The largest freshwater fish currently alive is the endangered Mekong Giant Catfish Pangasianodon gigas (there are sturgeons which are much heavier and longer, however they are classified as anadromous—they breed in freshwater but live in the sea).  The largest Mekong catfish on record have measured up to 3.2 meters (10 feet) with a mass greater than 300 kilograms (660 pounds).  Ichthyologists know little about the life patterns and spawning habits of the enigmatic Mekong catfish.  Juvenile catfish undergo an omnivorous stage when they eat insect larvae, zooplankton, and other small fish (including smaller juvenile Mekong catfish).  As soon as they reach their adult stage the catfish lose their barbels (the “whiskers” from which catfish derive their common English name) as well as their teeth to adapt a vegetarian diet of algae. The adult fish are silver or gray with yellowish bellies.

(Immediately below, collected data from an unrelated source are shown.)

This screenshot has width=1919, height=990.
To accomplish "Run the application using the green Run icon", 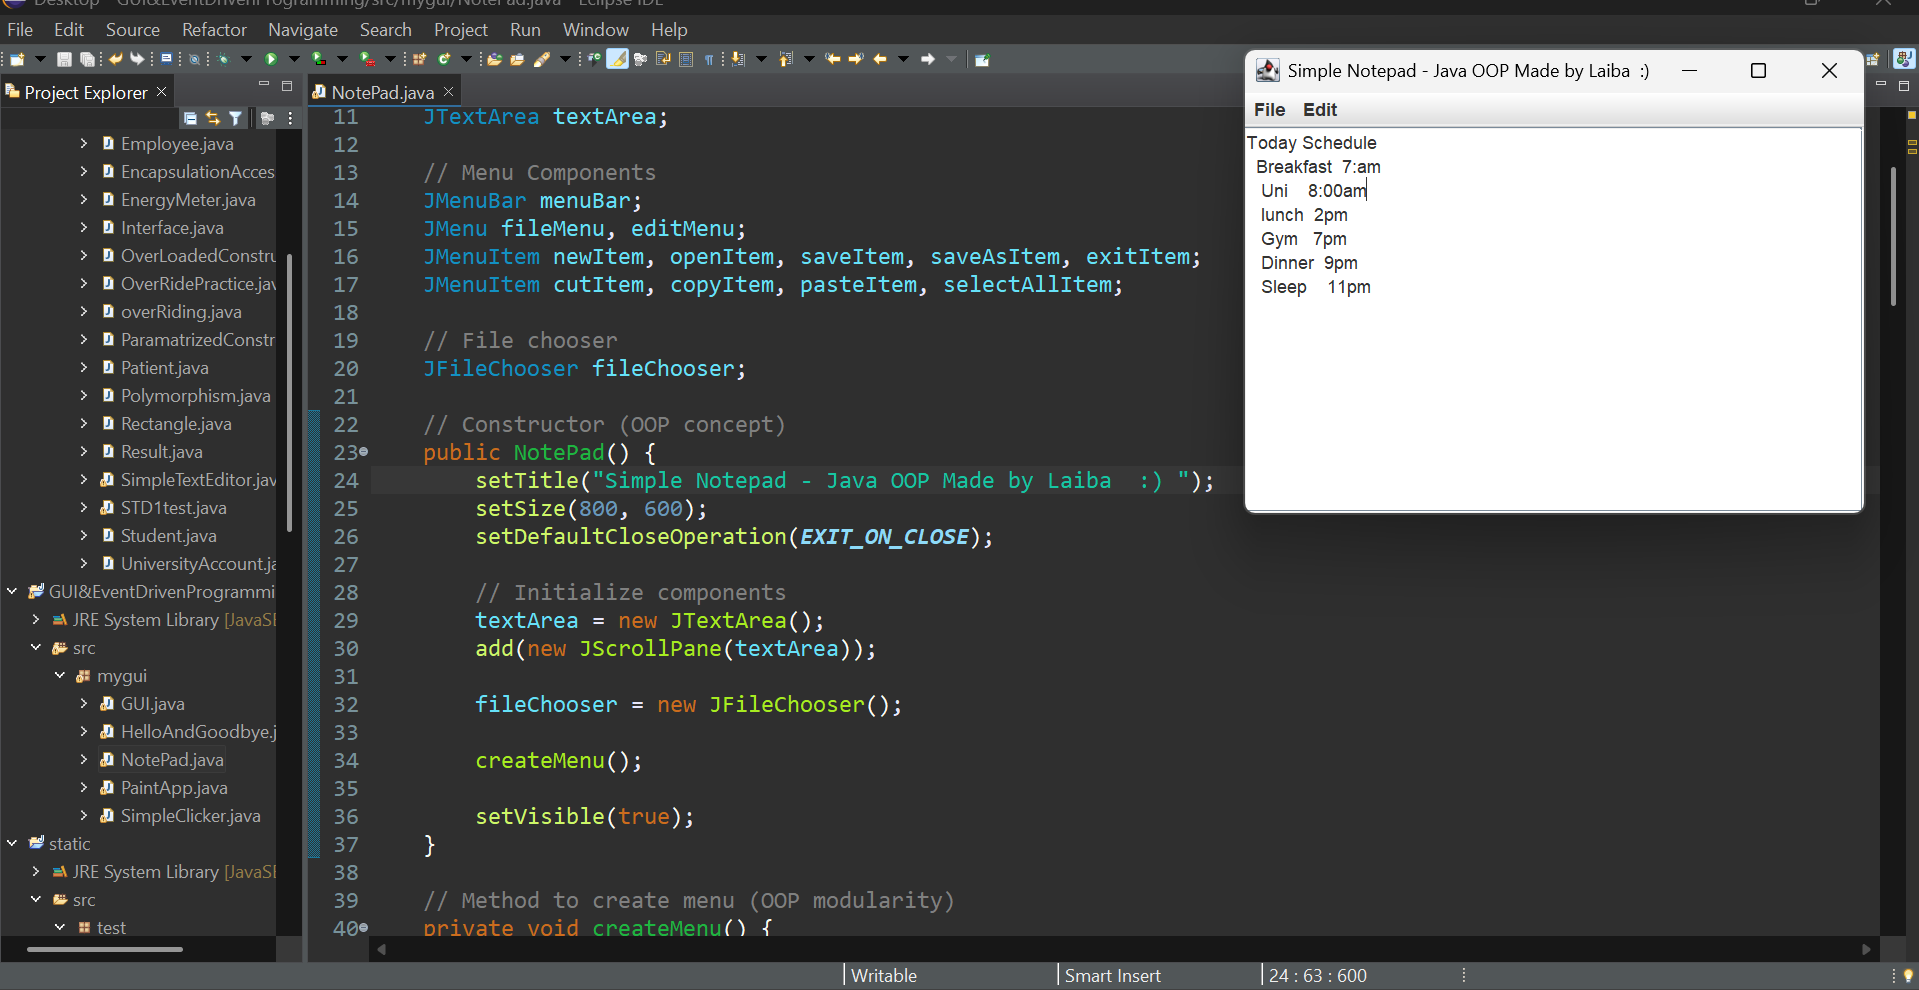I will pyautogui.click(x=270, y=59).
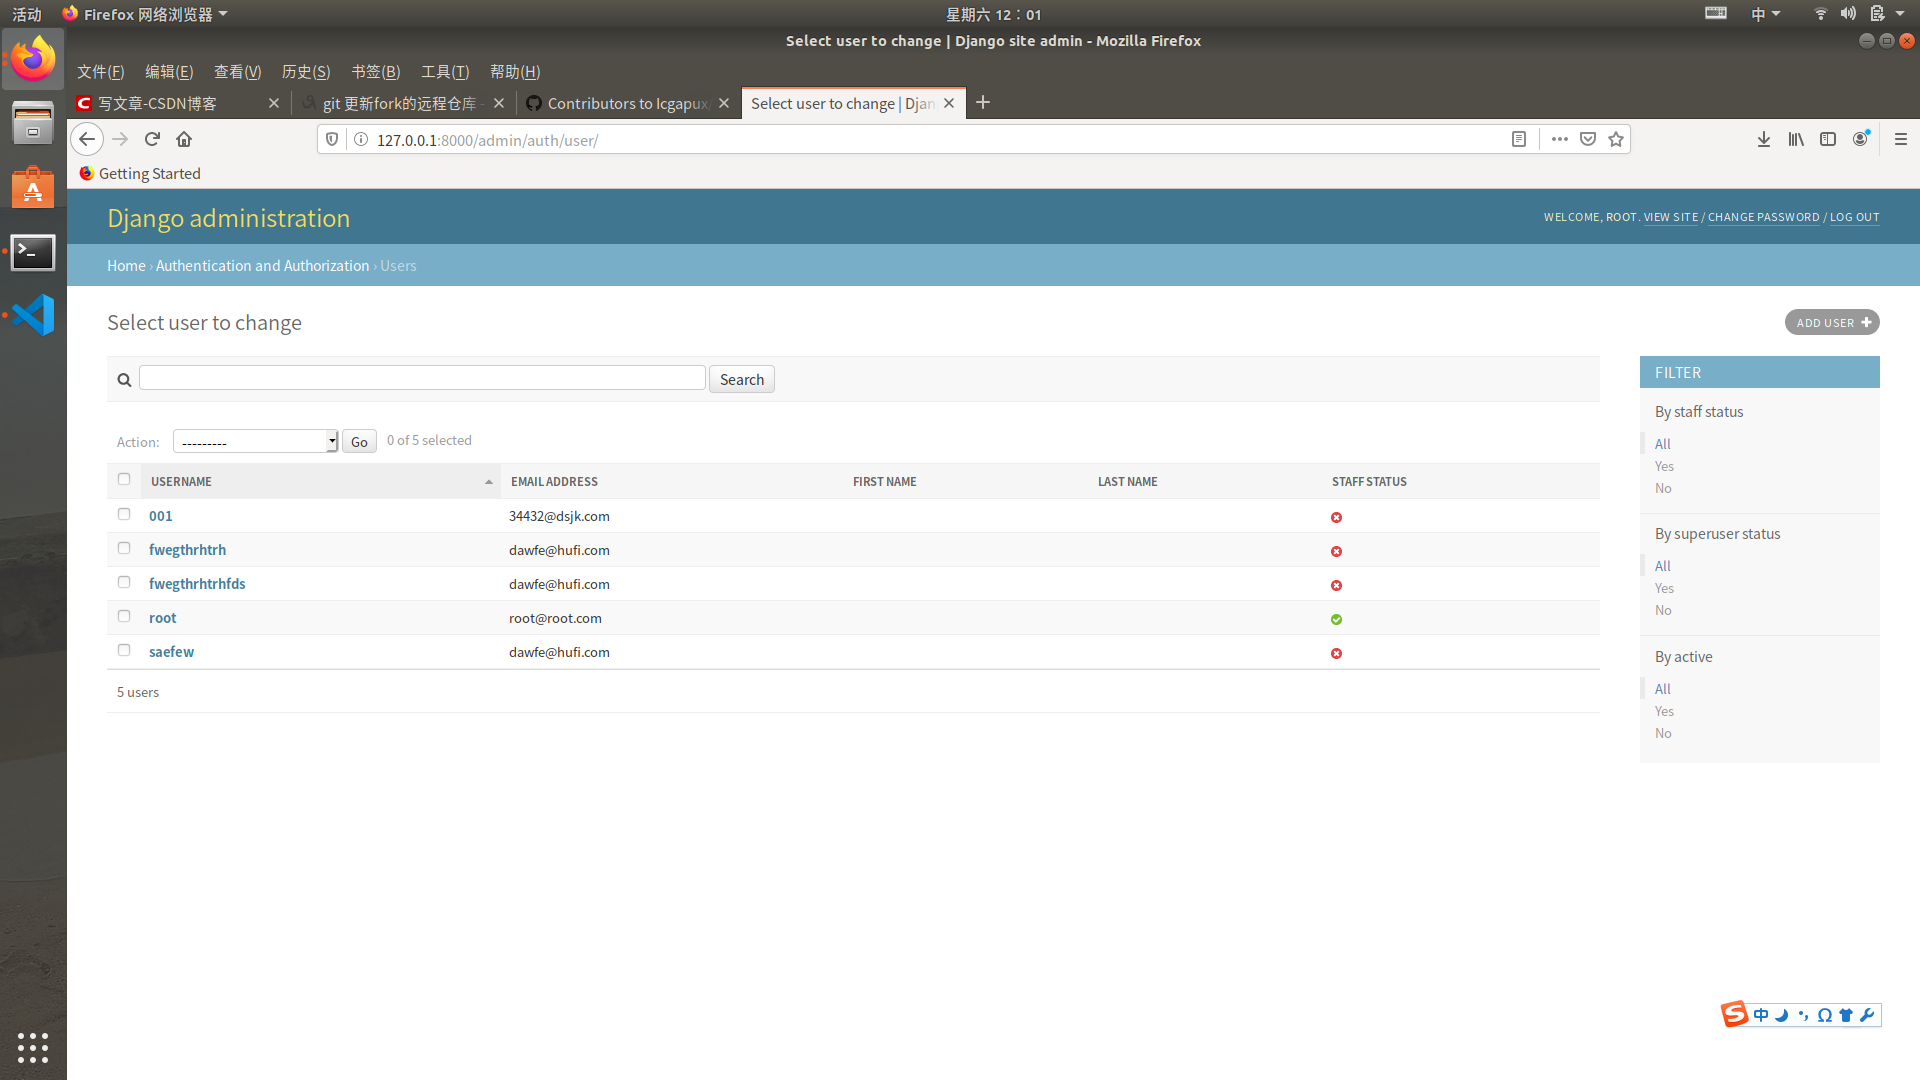Open the Action dropdown list
Viewport: 1920px width, 1080px height.
tap(255, 441)
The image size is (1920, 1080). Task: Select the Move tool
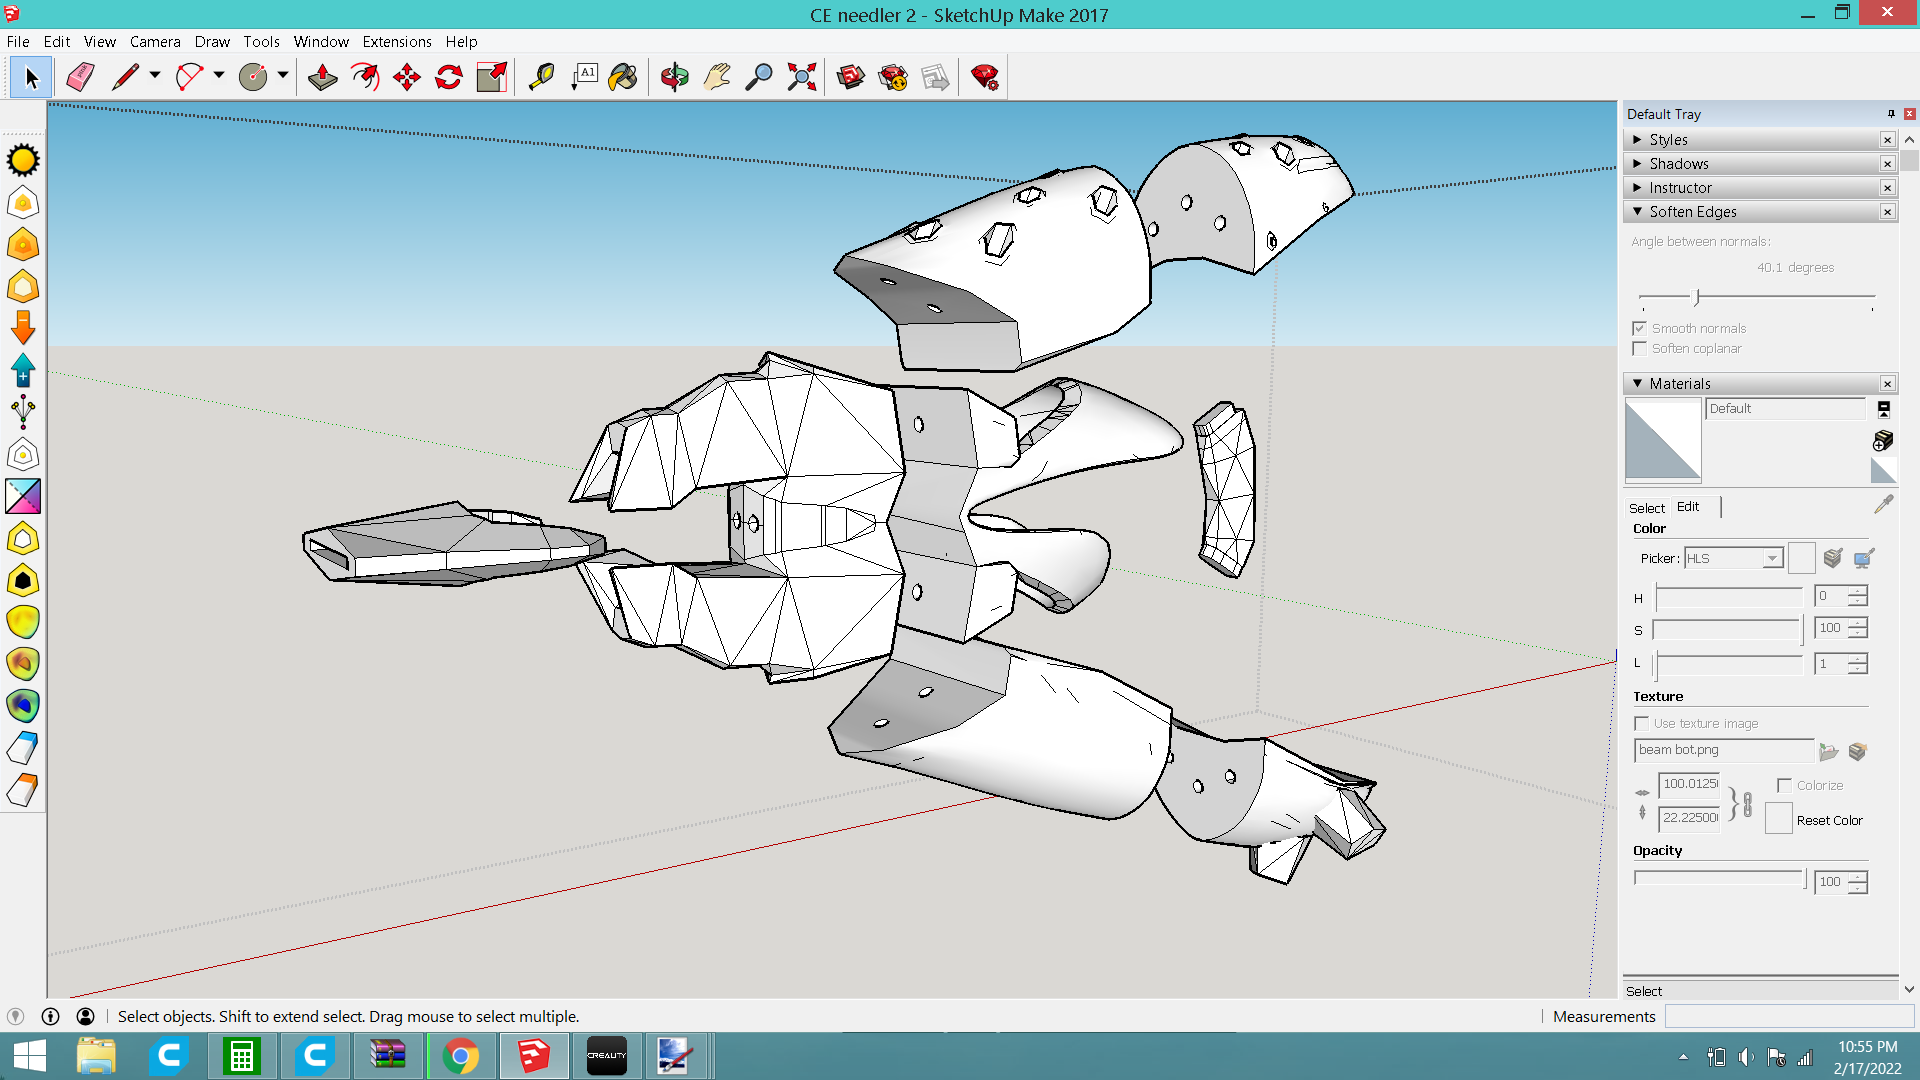click(407, 77)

Giant catfish once lived throughout South East Asia in the waterways of Laos, Cambodia, Thailand, Vietnam, Myanmar and Yunnan. But today, overfishing, dam-building and industrialization have taken a heavy toll: the Mekong Giant Catfish can only be found in Mekong River and its tributaries in Cambodia, Laos and Thailand.

 

Because of their giant size and their mysterious habits, the catfish have a place in the mythology and folklore of South East Asia.  The fish feature in many tales of Buddhist monks, najas, and water spirits. Miranda Leitsinger, who wrote an article about the fish, even relates a story of ritual human sacrifice, “In Laos, legend has it that four centuries ago, the king used to sacrifice a man and woman each year to cave spirits to get their permission to catch the giant catfish.”  Apparently the cave and water spirits are not the force they once were, because today the Mekong giant catfish is rapidly becoming a legend itself.

Prehistoric cave paintings of fishermen throwing nets at the catfish (upper left) from Pha Taem National Park. The paintings are possibly 3,000 years old or older.